* WHAT TO PRODUCE
Each record, word for word and stripped of pictures, is what the answer should contain.

* LISTED ENTRIES
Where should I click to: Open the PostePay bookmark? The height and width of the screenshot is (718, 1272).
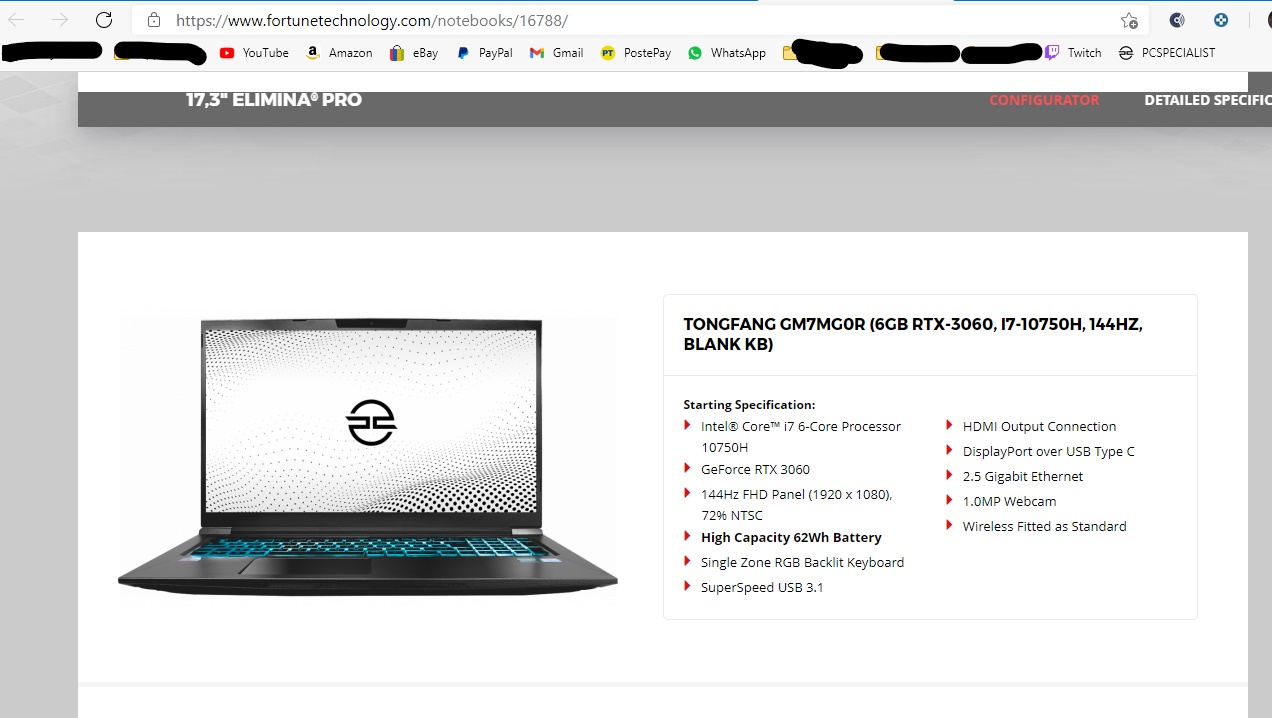pos(636,53)
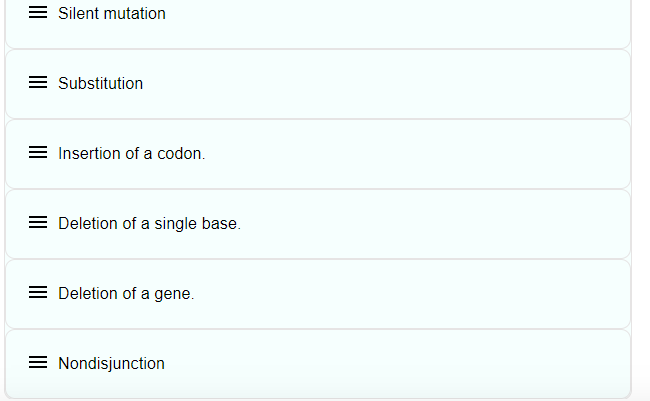The width and height of the screenshot is (650, 401).
Task: Click the 'Deletion of a single base.' text
Action: [149, 224]
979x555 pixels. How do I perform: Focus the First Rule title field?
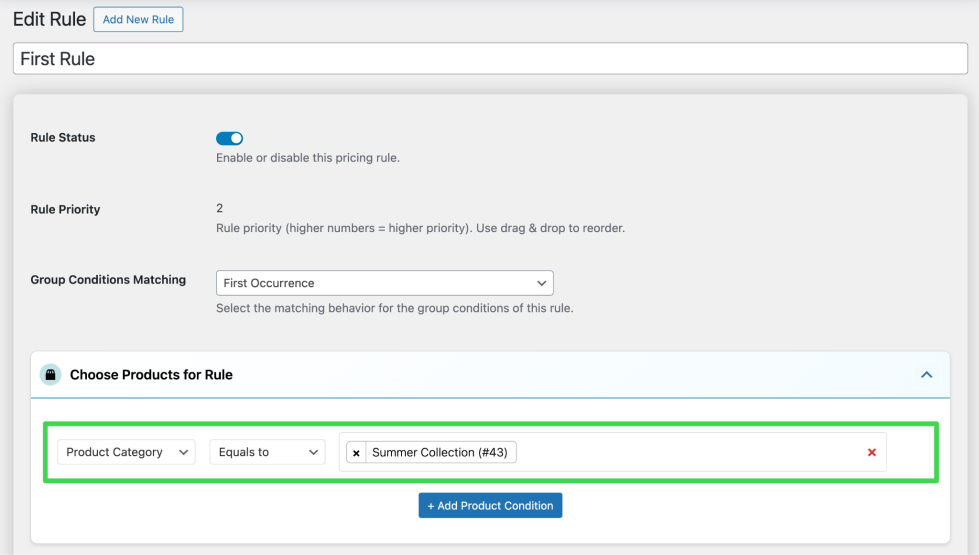point(490,59)
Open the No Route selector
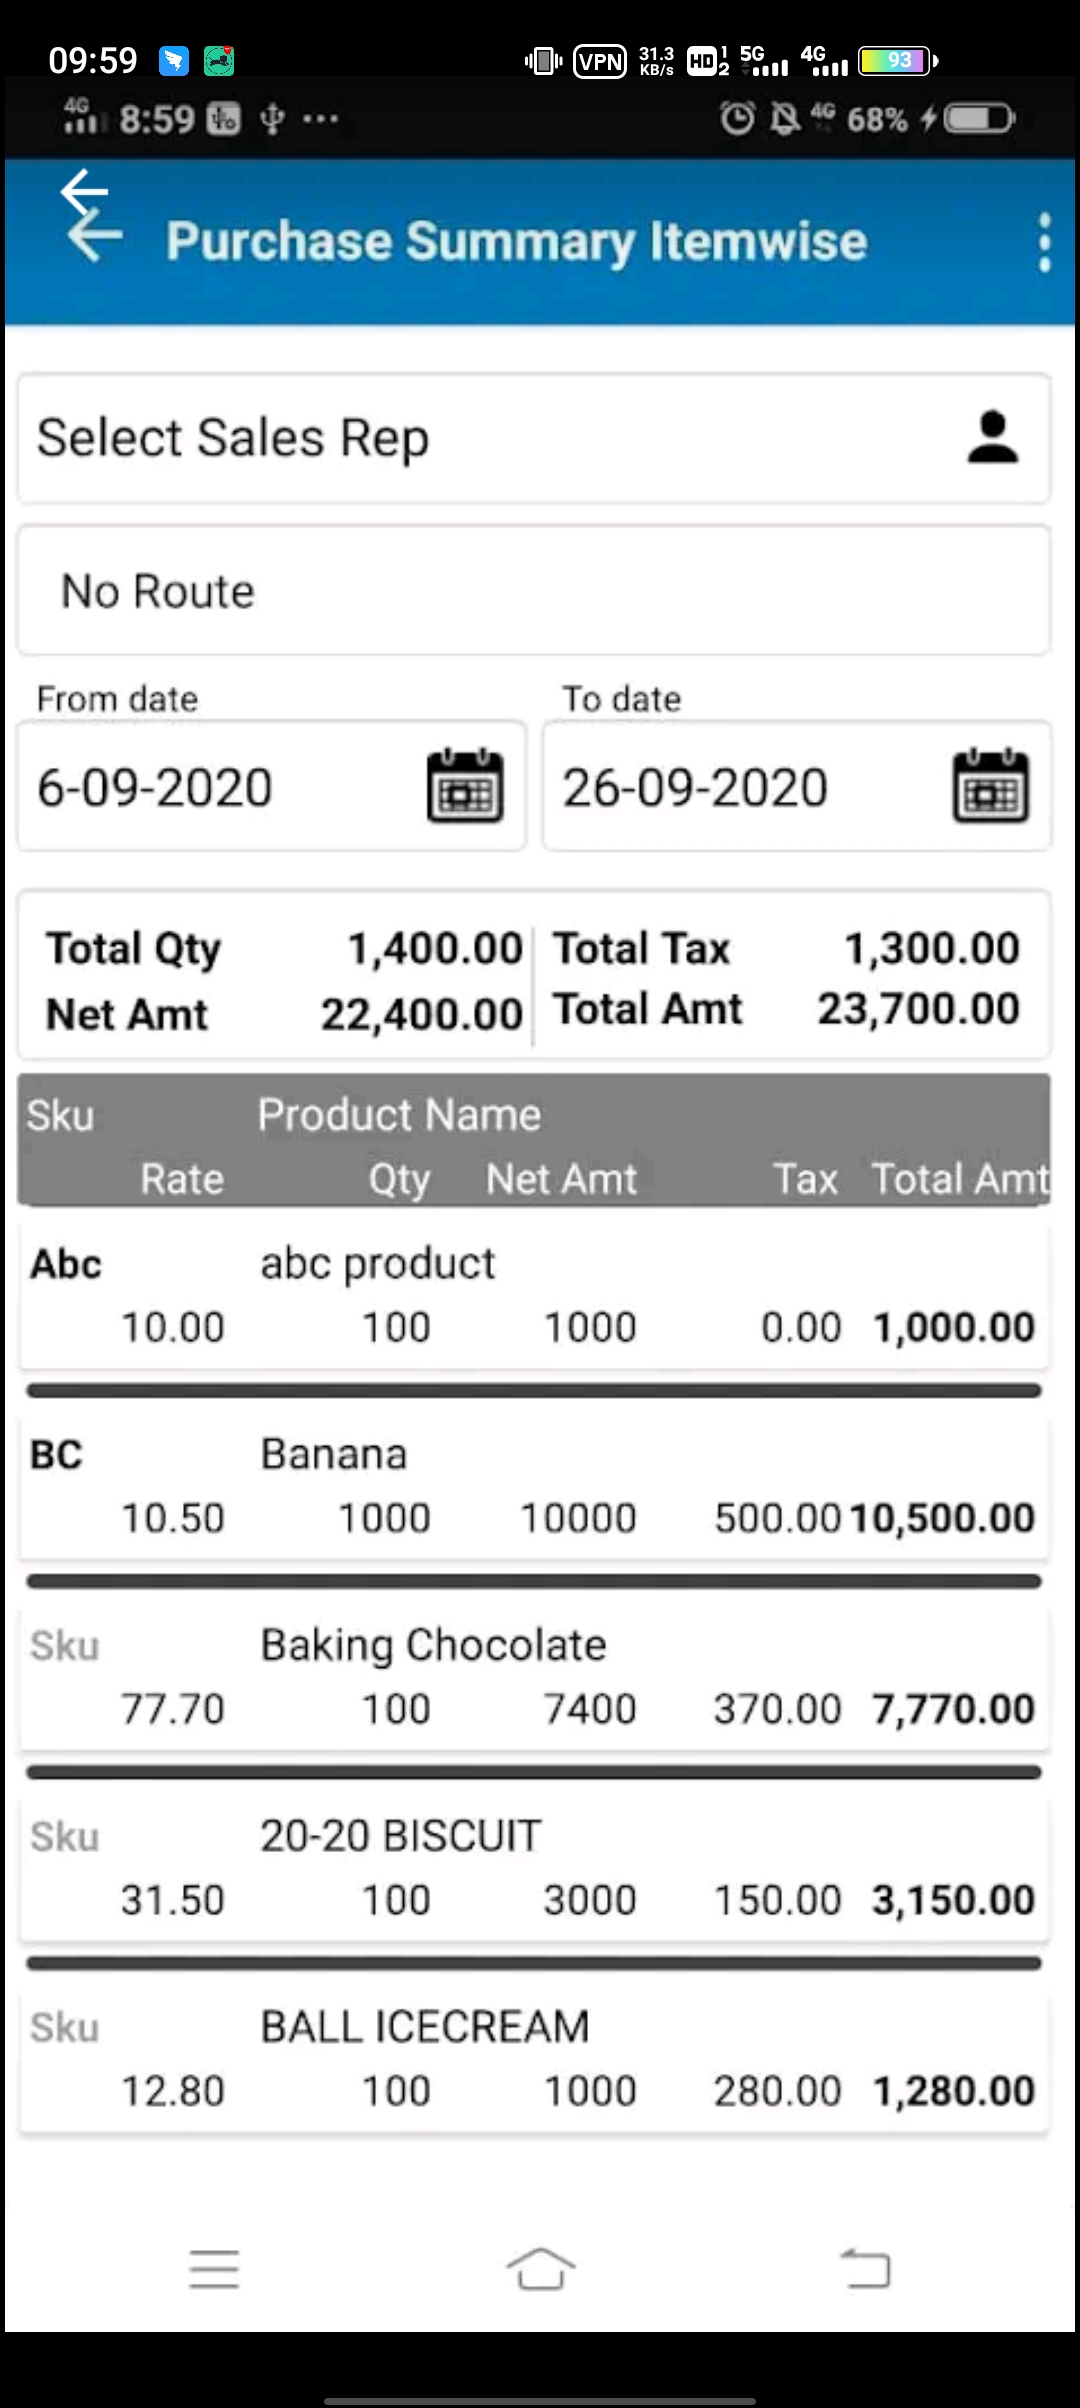The width and height of the screenshot is (1080, 2408). 534,591
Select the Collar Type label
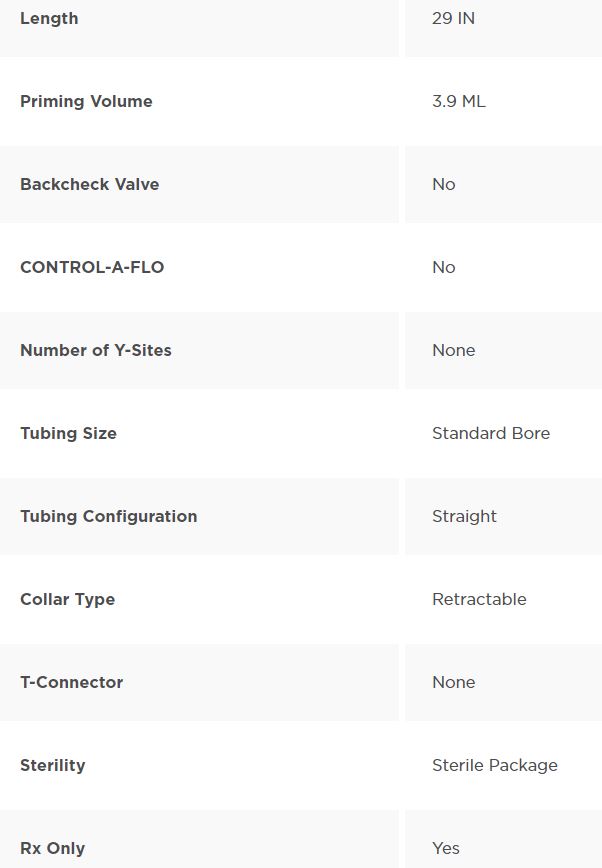 [68, 600]
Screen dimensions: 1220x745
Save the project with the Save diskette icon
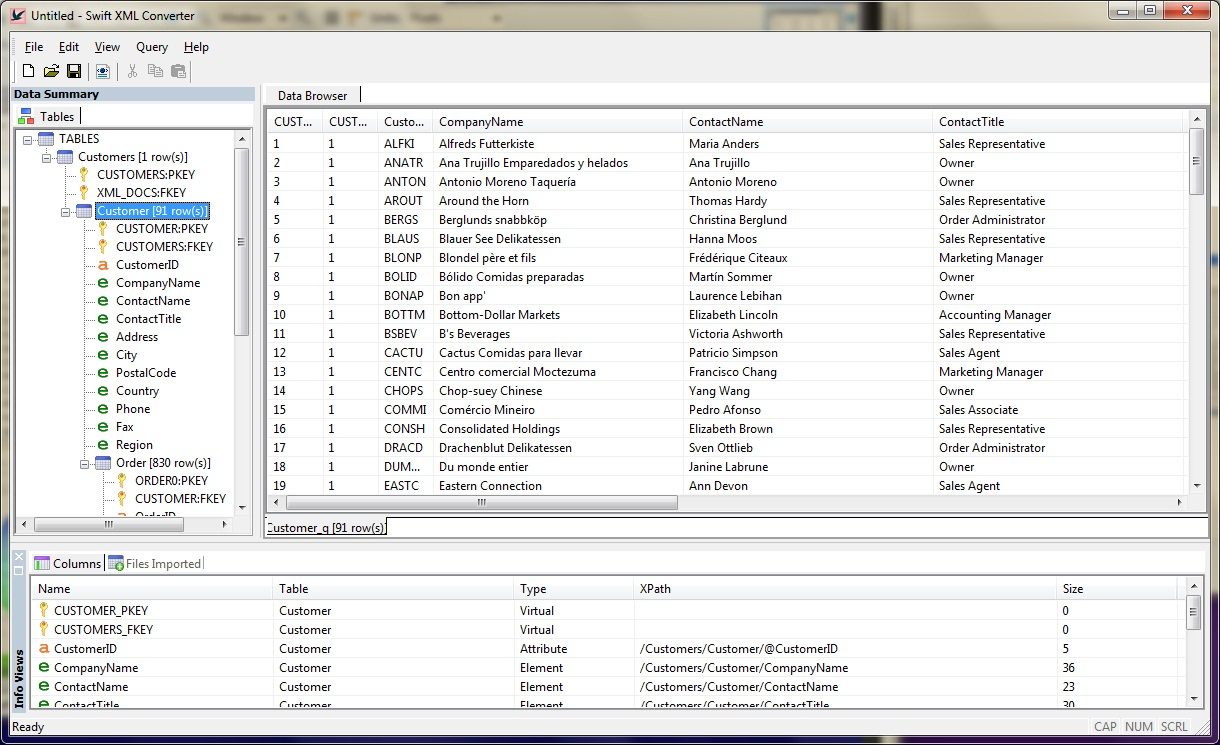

* EXERCISE RESPONSE
Where should I click to: Open the PostePay bookmark? The height and width of the screenshot is (718, 1272).
pos(636,53)
The width and height of the screenshot is (650, 401).
Task: Click the 'Deletion of a single base.' text
Action: [149, 224]
979x555 pixels. How do I perform: Focus the First Rule title field?
point(490,59)
Open the No Route selector
The width and height of the screenshot is (1080, 2408). 534,591
Select the Collar Type label
 [68, 600]
Screen dimensions: 1220x745
Save the project with the Save diskette icon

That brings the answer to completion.